Traditionally, the house was cleaned on December 31, especially removing the ashes from the old year’s fires, and there was also a superstition about clearing all your debts before “the bells” at midnight. Friends and strangers are to be welcomed with warm hospitality.

Immediately after midnight, it is traditional to sing Robert Burns’ “For Auld Lang Syne”. Burns claimed it was based on an earlier fragment and certainly the tune was in print over 80 years before he published his version in 1788.

“Should auld acquaintance be forgot and never brought to mind?
Should auld acquaintance be forgot and auld lang syne
For auld lang syne, my dear, for auld lang syne,
We’ll take a cup o kindness yet, for auld lang syne.”



One of the older traditions, “First footing” (that is, the “first foot” in the house after midnight) is not as common as it used to be. To ensure good luck for the house, the first foot should be male and dark (possibly a throwback to Viking days when blond strangers arriving on your doorstep meant trouble). He should bring symbolic coal, shortbread, salt, black bun and whisky. These days, however, whisky and shortbread are the items most commonly brought by a “first foot.”

Fireworks displays and torchlight processions in Edinburgh – and many other Scottish cities – are reminders of ancient customs dating far back into the pagan past.

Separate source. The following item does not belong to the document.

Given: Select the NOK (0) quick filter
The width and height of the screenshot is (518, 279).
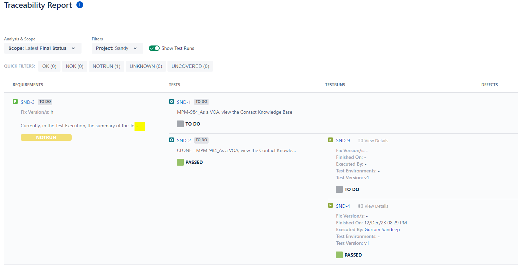Looking at the screenshot, I should click(74, 66).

One of the most spectacular Fire ceremonies takes place in Stonehaven, just south of Aberdeen. Giant fireballs, weighing up to 20 pounds are lit and swung around on five feet long metal poles, requiring 60 men to carry them as they march up and down the High Street. The origin of the pre-Christian custom is believed to be linked to the Winter Solstice of late December with the fireballs signifying the power of the sun, to purify the world by consuming evil spirits in fire.

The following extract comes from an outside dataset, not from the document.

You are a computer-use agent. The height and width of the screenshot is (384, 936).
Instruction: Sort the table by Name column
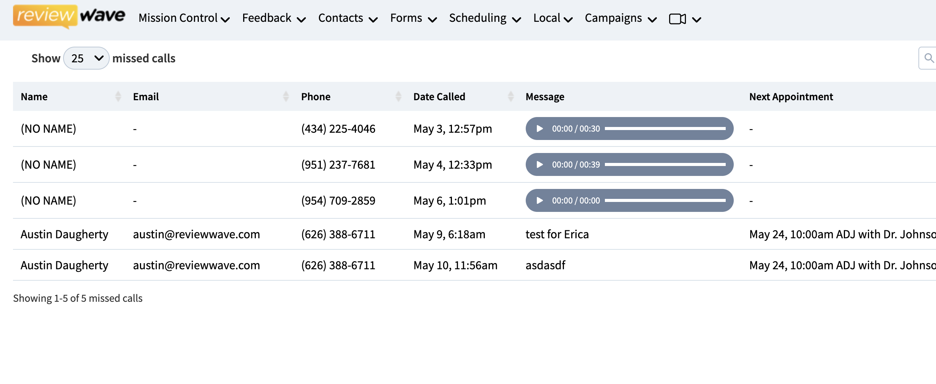118,96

January 2 is also a holiday in Scotland — time to recover from a week of merry-making and celebration.
____________________________________________________________

View of Scotland/Love Poem

by Liz Lochhead

Down on her hands and knees
at ten at night on Hogmanay,
my mother still giving it elbowgrease
jiffywaxing the vinolay. (This is too
ordinary to be nostalgia.) On the kitchen table
a newly opened tin of sockeye salmon.
Though we do not expect anyone,
the slab of black bun,
petticoat-tails fanned out
on bone china.
‘Last year it was very quiet…’

Mum’s got her rollers in with waveset
and her well-pressed good dress
slack across the candlewick upstairs.
Nearly  half-ten already and her not shifted!
If we’re to even hope to prosper
this midnight must find us
how we would like to be.
A new view of Scotland
with a dangling calendar
is propped under last year’s,
ready to take its place.

Darling, it’s thirty years since
anybody was able to trick me,
December thirty-first, into
‘looking into a mirror to see a lassie
wi as minny heids as days in the year’ –
and two already since,
familiar strangers at a party,
we did not know that we were
the happiness we wished each other
when the Bells went, did we?

All over the city
off-licenses pull down their shutters,
people make for where they want to be
to bring the new year in.
In highrises and tenements
sunburst clocks tick
on dusted mantelshelves.
Everyone puts on their best spread of plenty
(for to even hope to prosper
this midnight must find us
how we would like to be).
So there’s a bottle of sickly liqueur
among the booze in the alcove,
golden crusts on steak pies
like quilts on a double bed.
And this is where we live.
There is no time like the
present for a kiss.

____________________________________________________________

So here’s to a fine start to the New Year, however you’re celebrating it. May all our hopes and dreams come true in 2018.
____________________________________________________________

Sources and Further Reading:

Description of Hogmanay
http://www.rampantscotland.com/know/blknow12.htm

View of Scotland/Love Poem from A Choosing: Selected Poems by Liz Lochhead (Polygon 2011)
http://www.scottishpoetrylibrary.org.uk/poetry/poems/view-scotlandlove-poem
Liz Lochhead was appointed Scotland’s Poet Laureate (Makar) in January 2011.

Visuals

  • Edinburgh torchlight procession
  • Hogmanay bonfire stag on Calton Hill

This is updated from a posting in January 2016

 

About wordcloud9

Nona Blyth Cloud has lived and worked in the Los Angeles area for over 50 years, spending much of that time commuting on the 405 Freeway. After Hollywood failed to appreciate her genius for acting and directing, she began a second career managing non-profits, from which she has retired. Nona has now resumed writing whatever comes into her head, instead of reports and pleas for funding. She lives in a small house overrun by books with her wonderful husband.
This entry was posted in Music, Poetry, The Coffee Shop and tagged , , , , , , . Bookmark the permalink.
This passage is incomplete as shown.